Mom's Voice Is "Special" To Newborn BabiesCeridwen Morris
My husband, who saw the whole thing, said that our son was already screaming when he was born; the wail seemed to have originated in utero. As the cord was being clamped and he was being wiped down, I said, “It’s OK little boy, it’s OK.” And not only did he stop what had been one ceaseless, primal wail, he actually turned his head toward my face.
I’d never met him before but he seemed to already know I was someone of interest and importance.
Now a Canadian study shows that the language learning centers of a newborn’s brain are hardwired to spark up for mom’s voice, and mom’s voice alone. Twenty-four-hour-old babies were hooked up to brain imaging electrodes; various people talked around and to the baby and the results were analyzed. Scans showed activity when others spoke, but only when the mother talked did the part of the brain responsible for language learning buzz with activity.
Researchers concluded that, “the mother’s voice is special to babies.”

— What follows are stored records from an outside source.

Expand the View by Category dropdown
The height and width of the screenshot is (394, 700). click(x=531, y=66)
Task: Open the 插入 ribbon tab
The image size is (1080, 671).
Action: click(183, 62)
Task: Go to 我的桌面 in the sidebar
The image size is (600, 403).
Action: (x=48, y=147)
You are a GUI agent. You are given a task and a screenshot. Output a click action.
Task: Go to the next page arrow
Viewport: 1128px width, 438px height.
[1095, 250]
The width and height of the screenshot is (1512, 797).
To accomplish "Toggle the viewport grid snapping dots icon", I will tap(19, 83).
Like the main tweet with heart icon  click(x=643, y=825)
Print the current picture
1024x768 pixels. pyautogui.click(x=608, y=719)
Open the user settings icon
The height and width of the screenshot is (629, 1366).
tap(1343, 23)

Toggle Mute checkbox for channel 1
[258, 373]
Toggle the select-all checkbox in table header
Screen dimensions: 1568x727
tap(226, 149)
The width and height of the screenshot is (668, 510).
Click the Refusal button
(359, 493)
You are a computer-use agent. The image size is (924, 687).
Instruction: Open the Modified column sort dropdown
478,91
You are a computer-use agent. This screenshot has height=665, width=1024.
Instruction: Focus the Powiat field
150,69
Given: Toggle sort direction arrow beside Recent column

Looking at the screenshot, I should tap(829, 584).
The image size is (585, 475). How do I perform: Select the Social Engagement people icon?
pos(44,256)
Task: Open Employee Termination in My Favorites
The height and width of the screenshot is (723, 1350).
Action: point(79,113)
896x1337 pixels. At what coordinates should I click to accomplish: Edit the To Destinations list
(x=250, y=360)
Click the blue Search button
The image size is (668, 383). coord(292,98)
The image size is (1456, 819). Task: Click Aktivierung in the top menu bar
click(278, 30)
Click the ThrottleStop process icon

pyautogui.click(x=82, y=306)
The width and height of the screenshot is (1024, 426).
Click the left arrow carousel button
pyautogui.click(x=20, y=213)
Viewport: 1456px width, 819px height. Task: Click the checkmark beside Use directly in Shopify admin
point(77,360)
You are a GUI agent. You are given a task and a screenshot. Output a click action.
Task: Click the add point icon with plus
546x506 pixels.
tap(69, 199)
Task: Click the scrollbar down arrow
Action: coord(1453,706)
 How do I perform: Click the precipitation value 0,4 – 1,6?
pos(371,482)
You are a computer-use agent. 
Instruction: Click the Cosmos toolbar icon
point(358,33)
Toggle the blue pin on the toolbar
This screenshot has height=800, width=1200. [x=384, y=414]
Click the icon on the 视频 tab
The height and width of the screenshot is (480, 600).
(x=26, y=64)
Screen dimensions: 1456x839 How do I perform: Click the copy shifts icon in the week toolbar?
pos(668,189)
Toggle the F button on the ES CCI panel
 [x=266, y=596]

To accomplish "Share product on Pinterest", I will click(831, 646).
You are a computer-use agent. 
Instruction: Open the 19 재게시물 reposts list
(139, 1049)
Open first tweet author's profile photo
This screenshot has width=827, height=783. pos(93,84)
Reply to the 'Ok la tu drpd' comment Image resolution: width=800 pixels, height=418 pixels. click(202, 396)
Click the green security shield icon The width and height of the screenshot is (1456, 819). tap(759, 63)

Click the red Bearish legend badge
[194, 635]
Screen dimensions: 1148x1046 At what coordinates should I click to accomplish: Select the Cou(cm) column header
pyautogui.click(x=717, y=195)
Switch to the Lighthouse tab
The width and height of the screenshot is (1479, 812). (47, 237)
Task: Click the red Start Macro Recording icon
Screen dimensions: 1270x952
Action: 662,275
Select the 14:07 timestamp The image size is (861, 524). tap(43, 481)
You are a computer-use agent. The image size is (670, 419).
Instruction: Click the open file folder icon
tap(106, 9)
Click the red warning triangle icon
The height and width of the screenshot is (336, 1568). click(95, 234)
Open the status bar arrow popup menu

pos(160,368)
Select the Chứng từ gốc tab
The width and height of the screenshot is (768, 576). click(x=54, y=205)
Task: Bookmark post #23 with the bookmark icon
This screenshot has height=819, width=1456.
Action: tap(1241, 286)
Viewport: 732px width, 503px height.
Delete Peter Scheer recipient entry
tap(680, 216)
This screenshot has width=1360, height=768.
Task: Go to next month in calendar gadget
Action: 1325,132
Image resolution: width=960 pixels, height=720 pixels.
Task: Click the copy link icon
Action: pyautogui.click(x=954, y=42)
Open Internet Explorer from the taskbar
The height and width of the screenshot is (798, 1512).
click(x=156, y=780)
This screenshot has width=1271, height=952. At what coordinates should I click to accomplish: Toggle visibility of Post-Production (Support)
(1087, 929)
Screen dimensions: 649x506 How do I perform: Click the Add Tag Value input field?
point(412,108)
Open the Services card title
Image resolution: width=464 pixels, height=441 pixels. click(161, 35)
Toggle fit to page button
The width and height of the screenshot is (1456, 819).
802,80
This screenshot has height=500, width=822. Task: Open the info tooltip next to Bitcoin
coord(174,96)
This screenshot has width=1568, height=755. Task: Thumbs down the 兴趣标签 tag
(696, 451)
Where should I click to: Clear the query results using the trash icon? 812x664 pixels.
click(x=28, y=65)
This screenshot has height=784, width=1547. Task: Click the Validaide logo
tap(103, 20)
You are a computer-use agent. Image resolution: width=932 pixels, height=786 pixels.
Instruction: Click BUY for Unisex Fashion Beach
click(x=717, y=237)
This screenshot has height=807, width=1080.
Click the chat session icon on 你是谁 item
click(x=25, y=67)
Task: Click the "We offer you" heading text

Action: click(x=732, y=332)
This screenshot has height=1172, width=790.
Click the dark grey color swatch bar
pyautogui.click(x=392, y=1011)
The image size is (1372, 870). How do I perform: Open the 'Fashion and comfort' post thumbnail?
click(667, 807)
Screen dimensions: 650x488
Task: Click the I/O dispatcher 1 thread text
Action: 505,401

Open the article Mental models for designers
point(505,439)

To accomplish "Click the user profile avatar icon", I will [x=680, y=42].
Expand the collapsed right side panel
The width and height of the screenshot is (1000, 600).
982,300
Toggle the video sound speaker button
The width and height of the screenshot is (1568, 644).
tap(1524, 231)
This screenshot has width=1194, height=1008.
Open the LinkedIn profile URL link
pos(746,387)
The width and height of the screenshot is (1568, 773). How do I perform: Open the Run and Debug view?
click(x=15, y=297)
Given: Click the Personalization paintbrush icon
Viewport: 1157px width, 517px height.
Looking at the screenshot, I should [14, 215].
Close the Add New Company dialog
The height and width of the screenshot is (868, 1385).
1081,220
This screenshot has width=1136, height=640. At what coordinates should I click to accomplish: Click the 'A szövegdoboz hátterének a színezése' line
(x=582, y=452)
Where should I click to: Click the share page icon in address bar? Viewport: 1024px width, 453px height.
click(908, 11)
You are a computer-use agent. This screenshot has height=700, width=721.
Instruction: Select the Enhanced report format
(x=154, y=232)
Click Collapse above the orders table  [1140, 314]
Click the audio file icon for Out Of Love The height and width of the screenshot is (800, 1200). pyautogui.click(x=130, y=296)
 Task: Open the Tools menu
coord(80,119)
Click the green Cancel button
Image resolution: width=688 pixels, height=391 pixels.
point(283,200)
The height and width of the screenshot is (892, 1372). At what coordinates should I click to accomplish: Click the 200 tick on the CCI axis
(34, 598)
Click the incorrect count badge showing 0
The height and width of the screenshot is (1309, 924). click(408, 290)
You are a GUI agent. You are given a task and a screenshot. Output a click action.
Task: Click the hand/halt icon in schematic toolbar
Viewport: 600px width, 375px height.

“When the mother spoke, the scans very clearly show reactions in the left-hemisphere of the brain, and in particular the language processing and motor skills circuit. Conversely, when the stranger spoke, the right-hemisphere of the brain reacted. The right-hemisphere is associated with voice recognition.”
This experiment involved familiar maternal voices speaking to the baby, and they still didn’t have the impact the mother had. There’s a word for the way a mother’s voice can soothe a baby; it’s called “Motherese,” and it’s been scientifically recognized as a real thing.
I’d be curious to know, however, more about dads and siblings. My daughter seemed immediately familiar with the sometimes gentle, sometimes loud, high-pitched voice of her three-year-old brother from the moment she was born. He was making lots of noise at uterus level for the entire 40 weeks she was in there, after all. And his was one of the very first voices she heard after birth.
I’d also be interested to know how long this mom-only effect lasts. There’s a privileging of the mother that seems entirely appropriate during the process of pregnancy, birth and immediate newborn period but sometimes it bleeds into an “only mom can help” attitude that lasts far too long. Babies are so responsive and so capable of tuning into patterns, especially when they are associated with comfort, food and safety.
In any event, it’s certainly no surprise and somewhat reassuring to learn that mother and baby have already met and made some connections well before birth.